There is a first classification that takes into account bias polarity: the diode can either be forward biased or reverse biased. The second classification is the working mode of the diode: a diode may be either ON (forward conduction region), OFF (cut-off region) or in breakdown (reverse conduction region).
These classifications overlap.
A diode is forward biased if its anode potential is higher than its cathode's. Otherwise it is reverse biased.
A diode is considered forward conducting (i.e. it's ON) if its forward bias is higher than the threshold voltage (about 0.7V for Si PN diodes).
It is considered cut-off (i.e. OFF) if the forward voltage is between the threshold voltage and the breakdown voltage (which is negative, as seen on the Vf axis).
If the forward voltage is less than the breakdown voltage (or better said, if the reverse voltage is higher than the absolute value of the breakdown voltage), the diode is in breakdown.
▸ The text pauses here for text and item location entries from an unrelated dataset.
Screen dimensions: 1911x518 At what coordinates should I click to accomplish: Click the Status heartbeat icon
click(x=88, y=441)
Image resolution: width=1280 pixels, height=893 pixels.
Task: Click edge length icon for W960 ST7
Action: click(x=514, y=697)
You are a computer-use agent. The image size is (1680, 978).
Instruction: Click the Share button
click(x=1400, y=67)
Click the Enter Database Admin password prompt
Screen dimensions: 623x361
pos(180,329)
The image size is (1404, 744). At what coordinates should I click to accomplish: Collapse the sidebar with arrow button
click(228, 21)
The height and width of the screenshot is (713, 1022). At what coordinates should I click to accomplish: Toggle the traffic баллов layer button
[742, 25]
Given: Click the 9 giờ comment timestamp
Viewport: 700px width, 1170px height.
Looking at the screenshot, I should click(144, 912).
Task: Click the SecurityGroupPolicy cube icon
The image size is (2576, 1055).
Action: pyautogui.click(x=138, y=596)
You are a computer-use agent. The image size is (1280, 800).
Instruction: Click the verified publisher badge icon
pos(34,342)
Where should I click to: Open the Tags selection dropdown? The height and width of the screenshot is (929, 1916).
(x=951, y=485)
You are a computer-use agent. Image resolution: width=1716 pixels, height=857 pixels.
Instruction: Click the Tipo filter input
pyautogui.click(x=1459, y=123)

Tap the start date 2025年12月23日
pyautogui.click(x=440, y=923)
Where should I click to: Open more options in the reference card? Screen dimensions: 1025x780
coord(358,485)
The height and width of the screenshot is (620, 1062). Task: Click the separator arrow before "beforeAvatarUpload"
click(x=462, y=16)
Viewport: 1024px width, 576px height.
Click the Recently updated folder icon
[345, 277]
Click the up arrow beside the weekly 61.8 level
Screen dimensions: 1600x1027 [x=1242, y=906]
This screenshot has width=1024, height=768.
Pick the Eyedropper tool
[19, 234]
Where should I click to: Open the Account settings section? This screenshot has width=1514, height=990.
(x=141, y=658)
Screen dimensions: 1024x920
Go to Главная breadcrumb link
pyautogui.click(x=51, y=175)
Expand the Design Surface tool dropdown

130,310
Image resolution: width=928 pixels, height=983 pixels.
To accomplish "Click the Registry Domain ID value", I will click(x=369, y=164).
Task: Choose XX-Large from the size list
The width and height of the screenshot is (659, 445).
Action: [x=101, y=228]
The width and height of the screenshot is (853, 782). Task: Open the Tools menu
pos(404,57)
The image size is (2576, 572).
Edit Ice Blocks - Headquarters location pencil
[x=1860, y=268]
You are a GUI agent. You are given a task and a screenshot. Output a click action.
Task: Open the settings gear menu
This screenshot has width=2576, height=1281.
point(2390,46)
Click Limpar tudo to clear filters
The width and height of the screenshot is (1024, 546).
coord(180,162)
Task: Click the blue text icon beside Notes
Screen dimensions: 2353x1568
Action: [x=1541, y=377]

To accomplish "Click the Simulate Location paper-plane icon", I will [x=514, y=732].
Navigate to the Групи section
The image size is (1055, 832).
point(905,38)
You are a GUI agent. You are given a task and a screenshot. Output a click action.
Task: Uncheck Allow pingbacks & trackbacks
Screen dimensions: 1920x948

So a diode can be cut-off either if it is reverse or forward biased. It depends whether or not the forward voltage is comprised in the range between breakdown voltage and threshold voltage.
Note that not all authors agree with these definitions. Some identify forward biasing with conduction, which is OK if you use the ideal diode model, where the diode has a 0V threshold. Note that even Wikipedia gets it "wrong".
TL;DR:
To directly answer your question here: between 0V and 0.7V the diode is both forward biased and cut-off, i.e. non-conducting. It may be represented (approximately) as an open circuit or (if you need a slightly better model) with an high value resistor.
This means that the biasing, although is still "forward" (or "direct" as some usually non-anglophone authors say), it hasn't reached a high enough value to make the PN junction inside the diode conduct. In other words, to make a diode conduct when forward biased you need the forward voltage to be high enough to overcome the threshold voltage.
Keep in mind that the concept of threshold voltage is somewhat artificial. If you consider the Shockley's equation, which is a fairly accurate model for diode behavior in cut-off and forward conduction, you'll see that there is no way of getting that value out of that equation.
The threshold voltage is a "fuzzy" concept engineers use when introducing a simplified model of the diode (Shockley's equation is overkill most of the time, and still doesn't model breakdown). In fact when forward biased (Vf>0) a diode V/I relationship (as per Shockley's equation) is a "simple" exponential function. There is no "threshold" whatsoever from a math POV.